It definitely wasn't track experience. I hadn't actually done a lot of racing at Pukekohe prior to all that. A little bit of single-seater stuff and bits and pieces, but I wasn't more experienced there than anybody else, that's for sure.

I definitely enjoyed – like a lot of the drivers – the fast stuff. Fast corners, big commitment corners, that kind of thing.

But I think if you talk to any of the Kiwi drivers in Supercars at the moment, being in an environment like that, it really is quite a difficult feeling to describe: a tight, amphitheatre-style race track with the crowd very, very close – and very patriotic.

For some reason there's a special connection there. I don't believe in all that palaver about there being an 'aura' and that kind of stuff, but there's clearly something there that works pretty well and connects us Kiwis to the place.

I don't think I'm any better than anyone else there; it's just the way it worked out. There were a few years there where I wasn't very competitive, remember.

You've got to have all the good tools and a car that you're very comfortable in, and that doesn't matter what track you're at. You've got to have a car where you can tell it what to do and not be dictated by what it's doing.

I was pretty fortunate for certainly the first five years there that I had a car I was very comfortable driving.

Would you trade any of your Bathurst wins for a Supercars Championship?

Nope. Absolutely not. Not a chance. They are so special and mean so much.

I'm incredibly honoured to have had the chance to have success at Bathurst; how many drivers ever get the chance to experience that?

I was really disappointed, I suppose, for a while when it became a part of the championship, but now I understand. The championship is a very difficult thing to win – especially across all the different formats that we have – and now including Bathurst makes it even harder.

I think most drivers generally, if they're being honest, treat it quite separately and aren't thinking about the championship when they're at Bathurst.

You want to win that race. You'll do things there to put it on the line to win that race, and not be thinking about the championship.

Was there a team where you felt most ‘at home’ in your Supercars career?

Yeah, definitely, that period at Kmart Racing, and I felt pretty at home in those years with HRT as well.

HRT definitely made me feel very welcome, and it was just the effort and desire to succeed … it was a great environment for me to learn, and that carried through into Kmart Racing.

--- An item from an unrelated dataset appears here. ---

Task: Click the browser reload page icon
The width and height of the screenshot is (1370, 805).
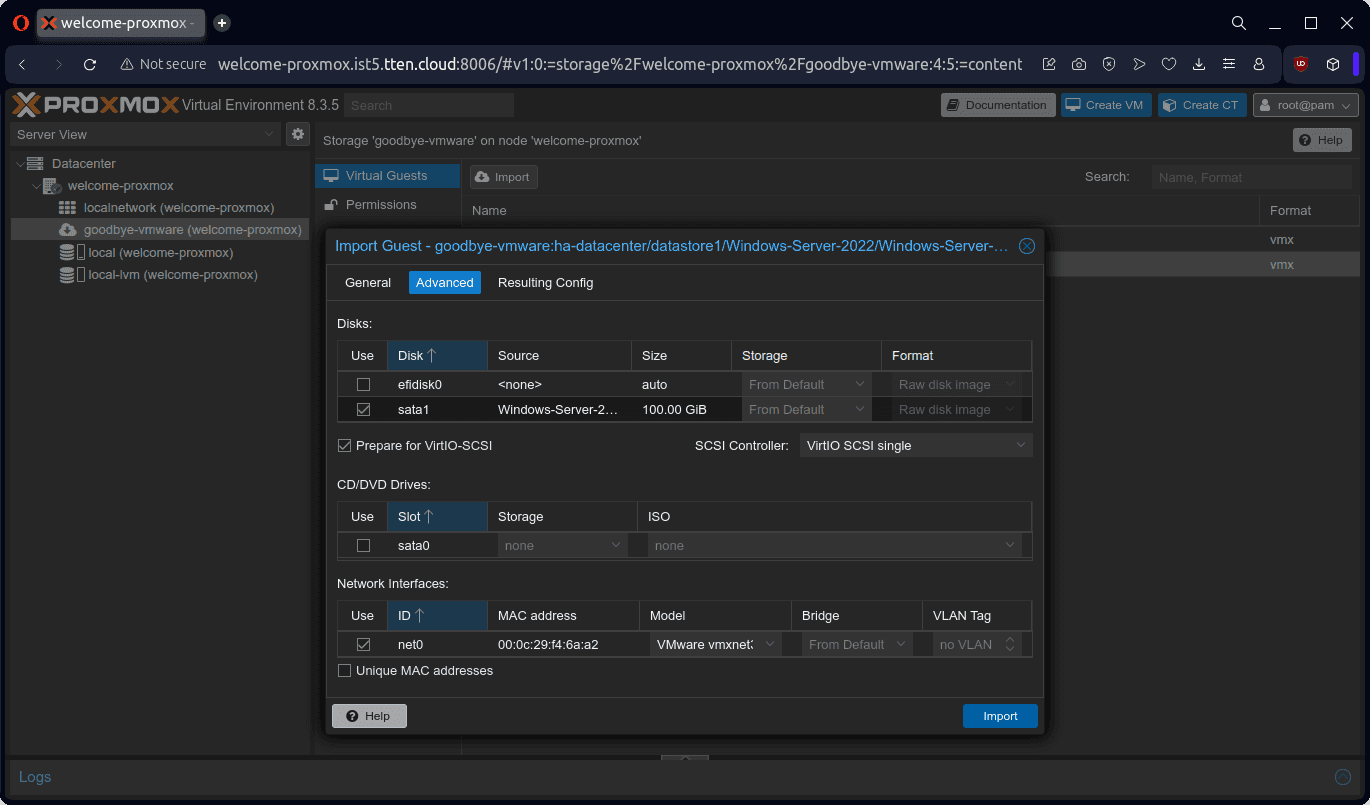Action: point(90,64)
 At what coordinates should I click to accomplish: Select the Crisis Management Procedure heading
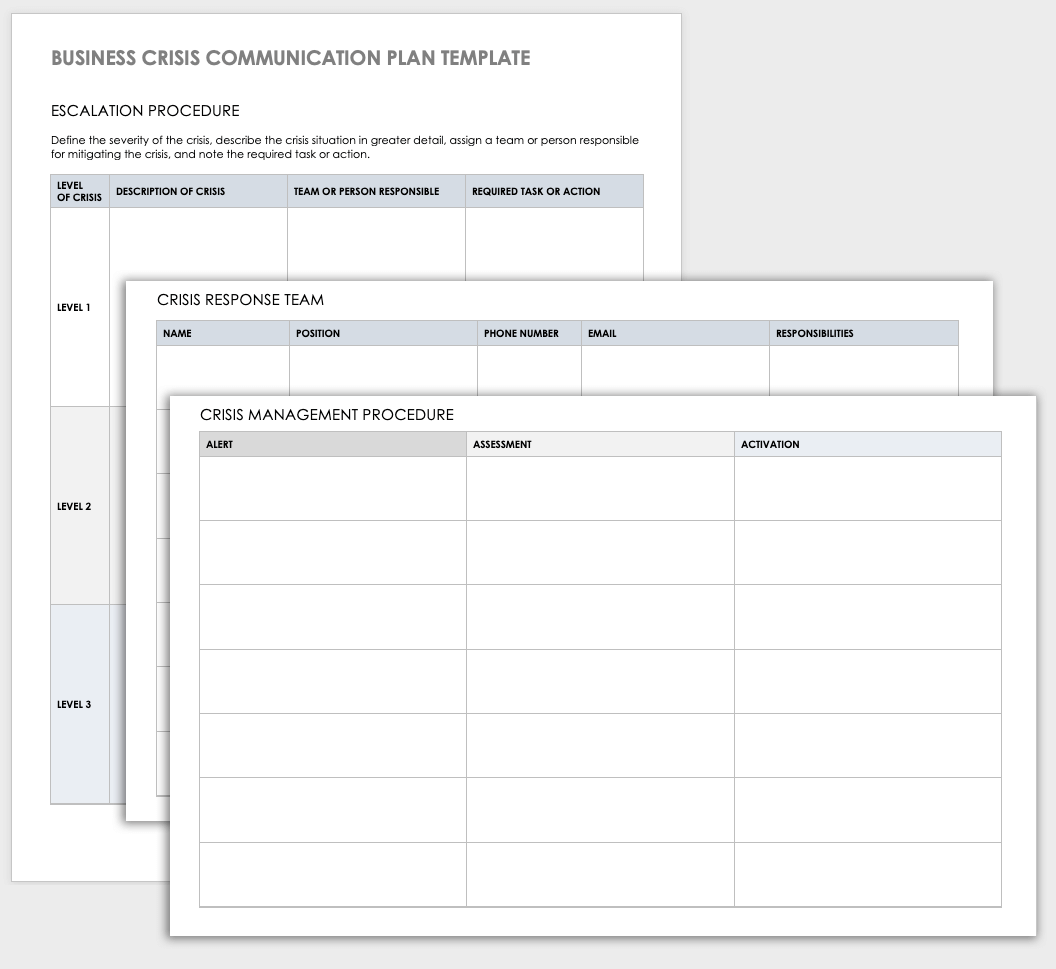click(327, 415)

For those four years at Kmart Racing it was a great group of people, and I think we punched above our weight. You think that we were connected to the mother ship at HRT, but we were very separate in many ways and left to our own devices for a lot of things.

There was definitely a strong competition between the two teams and we certainly wanted to beat them – and I know that the HRT side of things didn't necessarily always like having us around.

I had strong relationships with Erik Pender, my engineer, and Rob Crawford, the team manager, and all the young techs and mechanics that came through Kmart Racing. It was a pretty amazing time.

After years of racing yourself, you’re now watching your son Ronan going racing in Formula Ford. How has that transition been for you?

I don't mind watching him going racing; it is what it is and I accept the risks that are involved with it, but I don't see motorsport these days as being particularly risky or dangerous.

It's more about the challenge of being able to go through the stages and find a way to progress through the stages of motorsport, and how difficult and challenging that is and the resource that's required to make that happen.

He doesn't have a pathway laid out or unlimited resource to achieve it. It's more about how hard it is and the struggle it is to be involved in it, and then maintain an involvement in it.

For me, I get it and understand it; making him realise it and understand it – which he does – and it's not a given that he's going to go car racing, because it's not. It's so far from that it's not funny.